Pixel coordinate grounding data:
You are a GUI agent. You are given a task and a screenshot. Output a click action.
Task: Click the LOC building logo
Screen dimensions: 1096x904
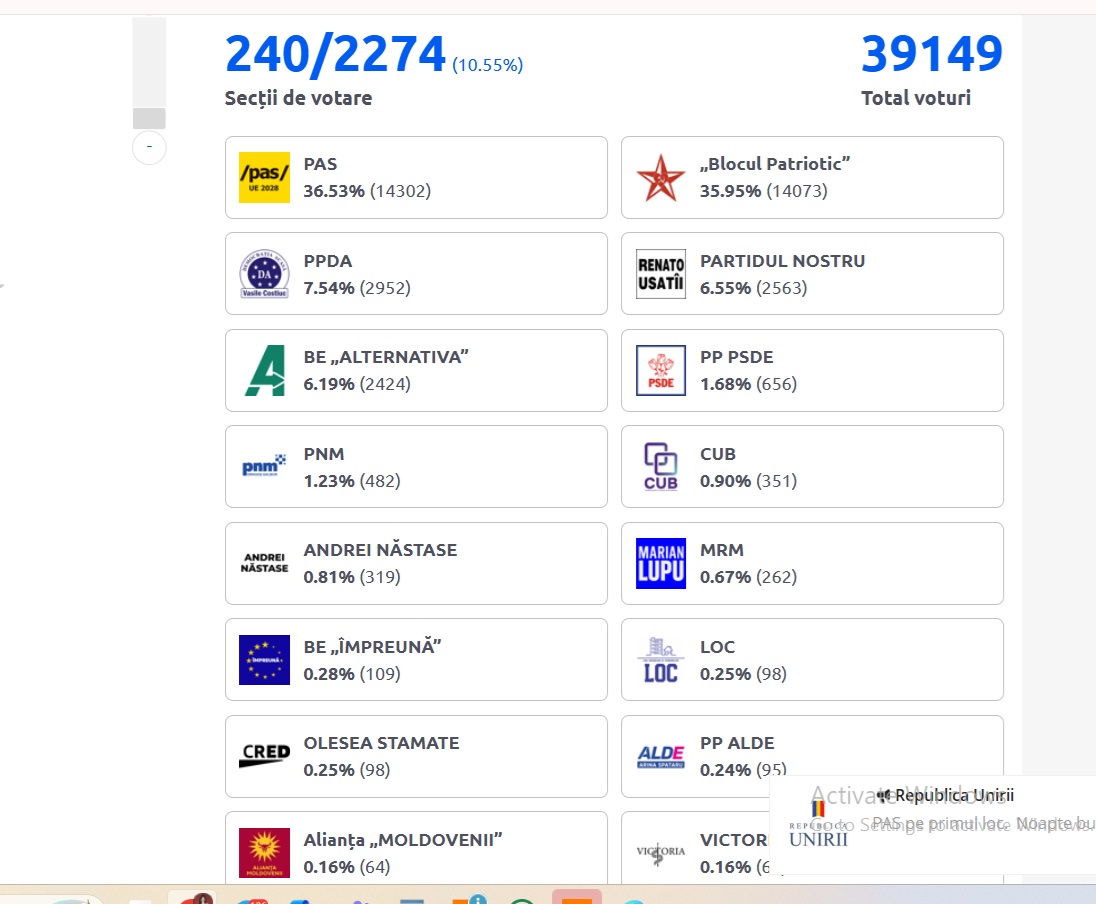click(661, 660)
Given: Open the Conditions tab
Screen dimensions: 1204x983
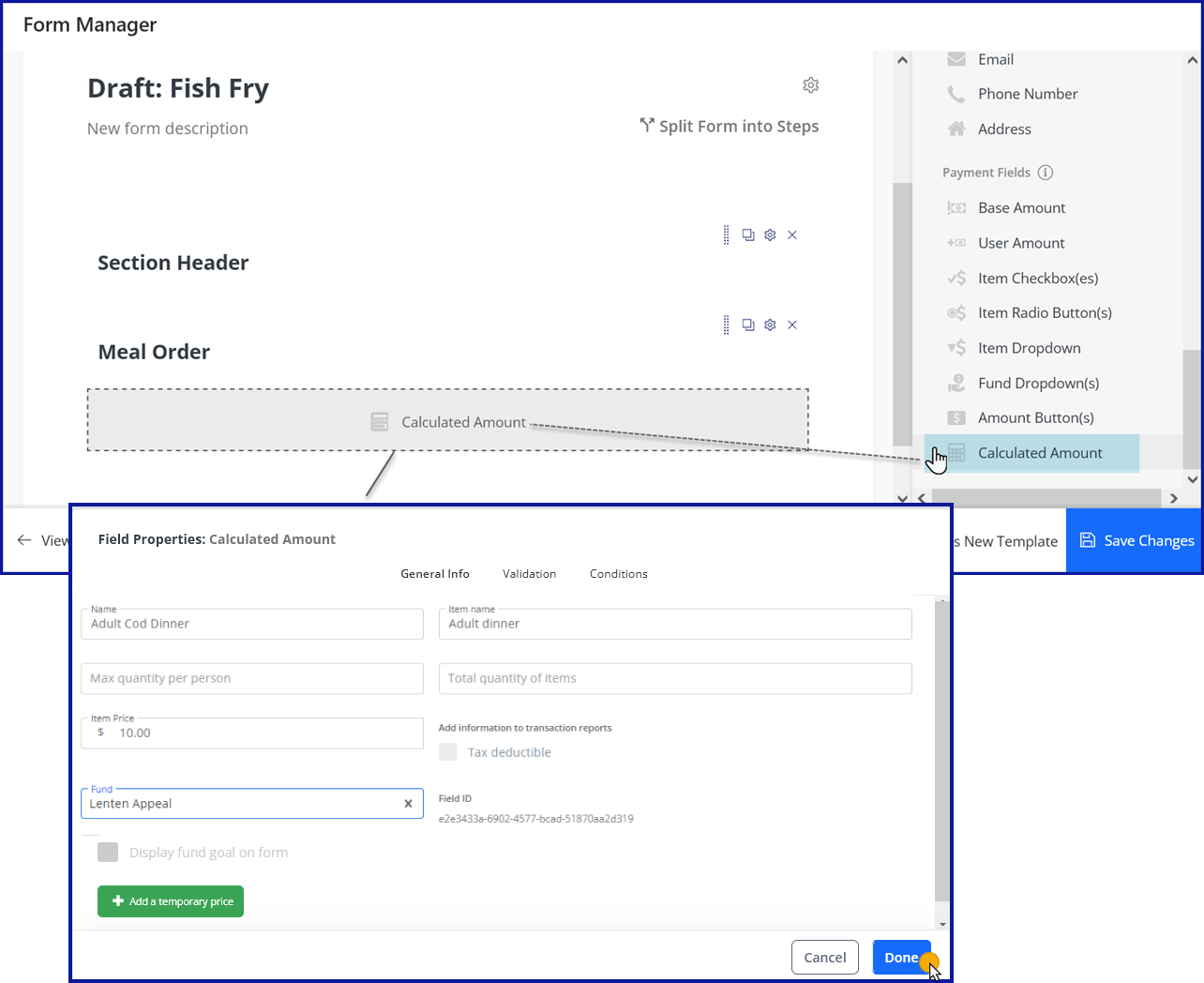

Exercise objective: Word for word, repeat each line of the records, and leave every image out.

Task result:
You are a GUI agent. You are given a task and a screenshot. Output a click action.
Task: Click the LOC building logo
Screen dimensions: 1096x904
click(661, 660)
Given: Open the Conditions tab
Screen dimensions: 1204x983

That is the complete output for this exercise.